Conclusion and Recommendation

In summary, our findings showed that relatively low non-suppression rate among pregnant mothers that had almost met the third 90 of the UNAIDS target. This achievement might be related with provision of ART services as well as PMTCT services with a special emphasis for pregnant women to minimize the risk of HIV transmission to their fetus. Poor adherence and WHO Stage III and IV were significantly associated risk factors for increased viral non-suppression rate. Hence, enhanced adherence counseling and comprehensive follow-up of pregnant women should be promoted.
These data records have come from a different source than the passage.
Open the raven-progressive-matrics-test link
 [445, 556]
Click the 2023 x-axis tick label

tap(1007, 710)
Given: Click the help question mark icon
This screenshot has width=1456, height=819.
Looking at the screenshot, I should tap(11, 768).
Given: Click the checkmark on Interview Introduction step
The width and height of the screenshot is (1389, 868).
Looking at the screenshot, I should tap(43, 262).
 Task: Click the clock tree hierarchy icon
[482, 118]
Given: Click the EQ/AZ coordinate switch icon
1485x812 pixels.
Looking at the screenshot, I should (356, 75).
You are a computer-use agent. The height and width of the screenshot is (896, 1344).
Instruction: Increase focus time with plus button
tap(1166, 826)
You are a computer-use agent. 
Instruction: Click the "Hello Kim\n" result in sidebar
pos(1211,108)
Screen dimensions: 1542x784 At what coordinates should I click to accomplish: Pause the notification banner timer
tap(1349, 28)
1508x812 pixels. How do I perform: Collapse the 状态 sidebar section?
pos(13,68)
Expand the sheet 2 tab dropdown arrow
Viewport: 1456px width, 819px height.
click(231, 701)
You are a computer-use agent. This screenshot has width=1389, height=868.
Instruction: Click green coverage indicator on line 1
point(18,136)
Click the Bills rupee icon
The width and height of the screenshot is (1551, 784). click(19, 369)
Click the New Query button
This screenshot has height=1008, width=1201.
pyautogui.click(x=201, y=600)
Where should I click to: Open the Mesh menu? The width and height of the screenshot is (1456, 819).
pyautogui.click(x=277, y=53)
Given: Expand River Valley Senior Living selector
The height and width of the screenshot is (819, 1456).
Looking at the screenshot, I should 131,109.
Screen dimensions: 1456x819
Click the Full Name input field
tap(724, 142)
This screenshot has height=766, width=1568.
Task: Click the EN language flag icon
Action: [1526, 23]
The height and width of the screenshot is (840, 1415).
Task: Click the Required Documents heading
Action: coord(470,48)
Limitation of this study is that it does not perform drug resistance profile for clients who received high viral load result. Moreover, this study did not confirm virological failure since the study did not include two consecutive tests and drug resistance testing was not included.

Abbreviations

3TC, Lamivudine; AOR, Adjusted Odds Ratio; APHI, Amhara Public Health Institute; ART, Anti-retroviral Therapy; AZT, Zidovudine; EFV, Efavirenz; HIV, Human Immunodeficiency Virus; LR, Likelihood Ratio; NVP, Nevirapine; PI, Protease Inhibitor; UNAIDS, United Nations Program on HIV/AIDS; WHO, World Health Organization report; NRTI, Nucleoside Reverse Transcriptase Inhibitors; NNRTI, Non-nucleoside Reverse Transcriptase Inhibitors; TDF, Tenofovir; LPV/r, Lopinavir/Ritonavir.

Data Sharing Statement

The datasets used and/or analyzed during the current study are available from the corresponding author upon reasonable request.

Ethical Approval and Consent to Participate

In this study, the data were not collected from the pregnant mothers directly since the specimens were collected from peripheral health facilities. The data were collected from the laboratory request, from the regional viral load excel database, and from the result of the specimens referred to the viral load testing laboratory. So, no need for consent from study participants. However, the permission to collect data from pregnant women were obtained during provision of health care services by trained service providers in each health facility complying the declaration of Helsinki. Ethics approval and official permission were obtained from the APHI research and technology transfer directorate to use the viral load data in the laboratory.

Acknowledgments

We would like to acknowledge the APHI laboratory directorate, and research and technology transfer directorate for permission to use the data for this research purpose. It was not possible without their positive response and cooperation.

Author Contributions

All authors made a significant contribution to the work reported, whether that is in the conception, study design, execution, acquisition of data, analysis and interpretation, or in all these areas; took part in drafting, revising or critically reviewing the article; gave final approval of the version to be published; have agreed on the journal to which the article has been submitted; and agree to be accountable for all aspects of the work.

Disclosure

The authors declare that they have no competing interests.